The Hondurans mostly from Choluteca, and some as young as 14 years old were forced to work as prostitutes to pay off as much as $10,000 in smuggling fees. In the United States, four Hondurans have been charged in connection with the case, and arrests of suspected members of the trafficking ring in Honduras are expected soon.
Of about 70 women rescued in the raid, 41 were Hondurans, six of them minors. All are still in Texas while federal investigations continue.
While human rights groups have denounced trafficking of Honduran women and girls for sexual exploitation in Mexico and Guatemala, this is the first time a case of this size involving Hondurans has been uncovered in the United States.
The case has forced the issue to the front of the Honduran national agenda and shed light on what many here say is a big and largely overlooked problem.
"Every two or three years we have a case like this [in the United States], but in the past it has involved women from Thailand, China or Korea," said Joe Banda, the Immigration and Naturalization Service attache at the U.S. Embassy in Tegucigalpa.
"What is unique about this case is that it is the first one involving Hondurans to this extent. I suspect the Fort Worth case could be one of several operations involving Hondurans in the U.S. We have been informed of similar operations in Atlanta, Miami and New Orleans," Mr. Banda said.
Compared with its neighbors, Honduras is new to illegal emigration to the United States. With wars raging during the 1980s in places like El Salvador, Guatemala and Nicaragua, many citizens of those countries fled northward to escape violence.
Hondurans didn't start to migrate to the United States in large numbers until the mid-1990s, to escape severe economic problems. But it was only after Hurricane Mitch leveled vast tracts of the country and economy in 1998 that large numbers of Hondurans began heading north in search of a better life.
Today there are an estimated 1 million Hondurans living in the United States, almost all of them illegally.
Mr. Banda said the U.S. government repatriates 5,000 undocumented Honduran migrants each year. He estimates that for every illegal immigrant that U.S. authorities detain, nine others slip through.
In Mexico, authorities say they send back as many as 8,000 Hondurans per month heading north without visas.
Because Honduran migration is so new, those who head north don't enjoy the support and resources of networks of relatives already established in the United States, as do Salvadorans and Guatemalans. It is for this reason that Hondurans are widely considered to be the most vulnerable Central American migrant group.

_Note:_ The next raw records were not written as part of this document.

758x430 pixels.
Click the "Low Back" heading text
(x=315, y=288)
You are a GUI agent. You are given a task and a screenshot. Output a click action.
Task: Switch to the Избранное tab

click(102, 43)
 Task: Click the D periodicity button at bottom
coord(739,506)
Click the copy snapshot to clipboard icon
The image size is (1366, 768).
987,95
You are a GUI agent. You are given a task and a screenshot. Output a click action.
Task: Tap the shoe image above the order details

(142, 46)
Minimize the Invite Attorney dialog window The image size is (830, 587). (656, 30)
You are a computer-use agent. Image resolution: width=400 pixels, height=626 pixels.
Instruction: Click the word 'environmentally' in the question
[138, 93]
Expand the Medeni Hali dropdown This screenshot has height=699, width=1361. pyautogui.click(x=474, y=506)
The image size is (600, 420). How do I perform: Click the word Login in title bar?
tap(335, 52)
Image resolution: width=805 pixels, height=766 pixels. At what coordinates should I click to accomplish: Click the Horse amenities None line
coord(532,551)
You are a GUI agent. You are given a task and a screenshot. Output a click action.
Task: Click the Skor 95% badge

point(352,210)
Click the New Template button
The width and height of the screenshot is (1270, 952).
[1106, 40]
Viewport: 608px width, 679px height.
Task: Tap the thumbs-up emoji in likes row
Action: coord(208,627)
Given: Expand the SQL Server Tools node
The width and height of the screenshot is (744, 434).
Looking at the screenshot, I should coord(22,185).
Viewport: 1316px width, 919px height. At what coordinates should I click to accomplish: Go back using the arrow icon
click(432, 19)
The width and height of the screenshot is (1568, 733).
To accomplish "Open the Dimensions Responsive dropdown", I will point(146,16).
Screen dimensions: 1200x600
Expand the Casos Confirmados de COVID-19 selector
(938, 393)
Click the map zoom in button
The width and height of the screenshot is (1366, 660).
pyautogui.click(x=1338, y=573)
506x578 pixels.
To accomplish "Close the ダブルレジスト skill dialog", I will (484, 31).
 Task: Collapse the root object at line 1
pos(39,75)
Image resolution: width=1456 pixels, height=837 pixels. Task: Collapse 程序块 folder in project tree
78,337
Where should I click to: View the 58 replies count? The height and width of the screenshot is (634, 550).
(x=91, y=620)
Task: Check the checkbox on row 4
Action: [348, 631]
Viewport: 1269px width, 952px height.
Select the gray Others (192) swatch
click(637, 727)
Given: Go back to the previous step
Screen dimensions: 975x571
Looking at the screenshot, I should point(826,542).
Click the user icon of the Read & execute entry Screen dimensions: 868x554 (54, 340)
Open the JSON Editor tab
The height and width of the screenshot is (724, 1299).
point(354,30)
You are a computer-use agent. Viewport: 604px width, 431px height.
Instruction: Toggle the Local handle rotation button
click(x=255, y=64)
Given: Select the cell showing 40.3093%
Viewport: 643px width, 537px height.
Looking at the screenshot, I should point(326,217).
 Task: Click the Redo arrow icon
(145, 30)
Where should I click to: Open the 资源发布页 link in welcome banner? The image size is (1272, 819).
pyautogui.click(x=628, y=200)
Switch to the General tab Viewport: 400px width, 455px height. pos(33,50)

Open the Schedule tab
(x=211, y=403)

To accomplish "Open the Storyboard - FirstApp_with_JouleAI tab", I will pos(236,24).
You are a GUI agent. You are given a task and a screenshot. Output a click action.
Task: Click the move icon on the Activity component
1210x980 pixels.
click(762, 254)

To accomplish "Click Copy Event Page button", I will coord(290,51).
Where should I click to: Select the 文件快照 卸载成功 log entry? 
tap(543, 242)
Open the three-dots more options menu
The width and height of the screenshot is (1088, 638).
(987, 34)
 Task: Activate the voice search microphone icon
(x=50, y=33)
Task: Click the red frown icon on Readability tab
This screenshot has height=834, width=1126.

And among them, women and children, many say, are the most vulnerable. Nonetheless, migrant-rights activists say that while illegal immigration rises, the number of women heading north is growing faster than that of men.
This is because, activists here say, some smugglers have developed niche markets in the form of highly organized mafias to traffic women and girls into prostitution.
"There are now enormous movements at the border that we never saw before. As the flow grows and as the interest in going to the U.S. grows, so does the possibility that women are trafficked for sexual exploitation," said Mirta Kennedy, who has researched the issue for the Honduran-based Center for Women's Studies.
"The population movements toward the U.S. are so great that it offers perfect cover beneath which this kind of sexual exploitation is taking place," she said.
Activists say that while this high-profile case has catapulted the issue onto the national agenda, it is problem that has existed for years. In the past two years, Mrs. Kennedy said, four studies have detected a human-trafficking pattern involving Honduran women and children.
Other activists have described similar cases where women and girl migrants are forced into prostitution en route to the United States while still in Guatemala and along the Guatemala-Mexico border.
It wasn't until the Fort Worth story broke in Texas that Honduran government officials began to take the issue seriously.
"At the level of civil society, many people were working on the issue, but not on a government level. The news of what happened in Texas was like a wake-up call," said Lilian Jimenez, president of the family and children committee in the Honduran Congress.
"And we formed a commission to search for immediate solutions to this problem," she said.
The attention of the congress is certain to be welcomed by U.S. authorities.
In June, Secretary of State Colin L. Powel issued his department's second annual Trafficking in Persons Report.
Honduras was among the countries listed as having made some improvements, but the report said that minimum standards to eliminate the trafficking of persons had not been implemented.
"The coyotes talk a good game, and everyone thinks they are going to go to the U.S., get in without problems, find a great job and start sending lots of money home," said Mr. Banda.
"But many times it doesn't work out that way," he said. "I'd say most of the time it doesn't work out that way."